Summarizing so far, RCW 4.22.030 joint and several liability principles still apply to intentional torts. And, as the plain language of RCW 4.24.630(1) envisions wrongful conduct, any violation of that statute is analogous to an intentional tort, like trespass to personal property or conversion. See 16 David K. Dewolf & Keller W. Allen, Washington Practice: Tort Law and Practice §§ 13.32-33 (2d ed. 2000). Accordingly, both RCW 4.22.030 and the common law equivalent discussed in Elliot apply directly to Mr. Misich’s conduct regardless of the later-enacted RCW 4.22.070.

The next question is whether Finding of Fact 19 establishes Mr. Misich’s joint liability for destruction of the gates under RCW 4.24.630(1). It does. The trial court found Mr. Misich discussed removing the gates with other Ponderosa Pines lot owners, and then provided transportation, tools, and advice to those actually removing the gates.

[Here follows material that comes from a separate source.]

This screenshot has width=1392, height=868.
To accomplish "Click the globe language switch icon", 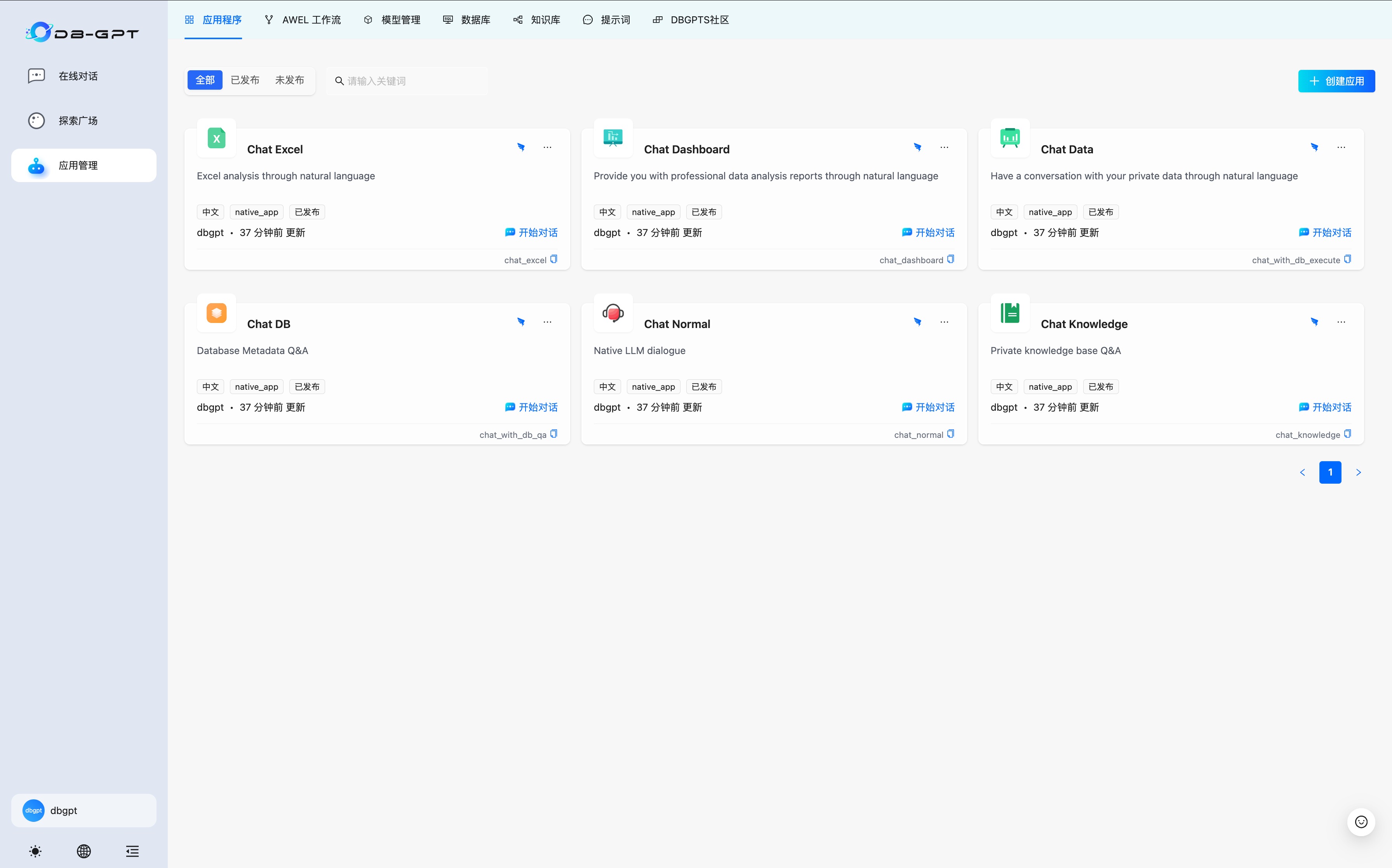I will pos(84,851).
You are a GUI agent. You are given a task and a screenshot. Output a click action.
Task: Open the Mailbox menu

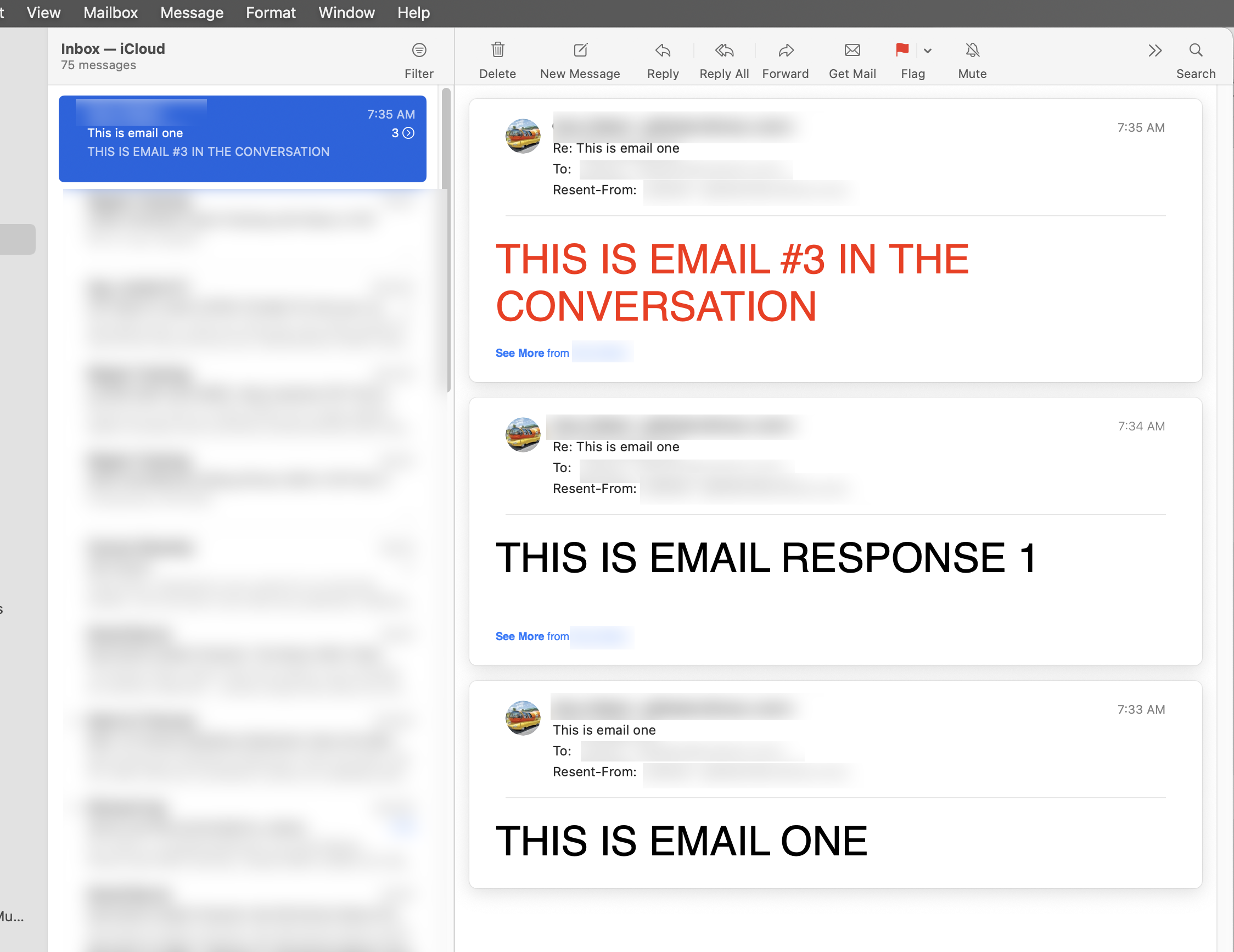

Mr. Misich claims he did not “wrongfully’ destroy the gates under RCW 4.24.630(1), because he thought he was merely defending his property right or removing a public nuisance on a public road in accordance with a 1993 court order dismissing a related 1993 antiharassment claim. However, the 1993 trial court merely dismissed the antiharassment matter after deciding the forum was not the place to quiet title to an alleged easement; it did not establish a right for Mr. Misich to take down or damage the gates. Certainly after the 1993 dismissal, Mr. Misich either knew, or had reason to know, he lacked authorization to continually take down the gates. RCW 4.24.630(1).

*247Thus, this record shows Mr. Misich acted (1) in concert with others, (2) with unity of purpose, and (3) with the knowledge and consent of other actors to facilitate gate destruction. RCW 4.22.030; Elliot, 32 Wn. App. at 90-91. Although the Standing Rock gate was situated on the land of a nonparty, Mr. Pearson, the gate was installed, maintained, and replaced repeatedly at Standing Rock’s expense. Therefore, Standing Rock was an injured party under RCW 4.24.630(1). Accordingly, the trial court did not err in finding Mr. Misich liable as a joint tortfeasor under RCW 4.24.630(1). The specific amount of damages is uncontested.

D. Attorney Fees

The trial court awarded Standing Rock $15,000 in attorney fees. The specific amount is uncontested. Attorney fees are authorized under RCW 4.24.630(1). Where a statute allows an award of attorney fees to the prevailing party at trial, the appellate court has inherent authority to make such an award on appeal. Ur-Rahman v. Changchun Dev., Ltd., 84 Wn. App. 569, 576, 928 P.2d 1149 (1997); Sarvis v. Land Res., Inc., 62 Wn. App. 888, 894, 815 P.2d 840 (1991). Standing Rock prevailed at trial and on appeal. Thus, it is entitled to attorney fees on appeal, provided it complies with RAP 18.1(d).

CONCLUSION

We decide the trial court did not err in any of the ways alleged by Mr. Misich and award attorney fees to Standing Rock as the prevailing party here.

Affirmed.

Kurtz, C.J., and Kato, J., concur.

Review denied at 145 Wn.2d 1008 (2001).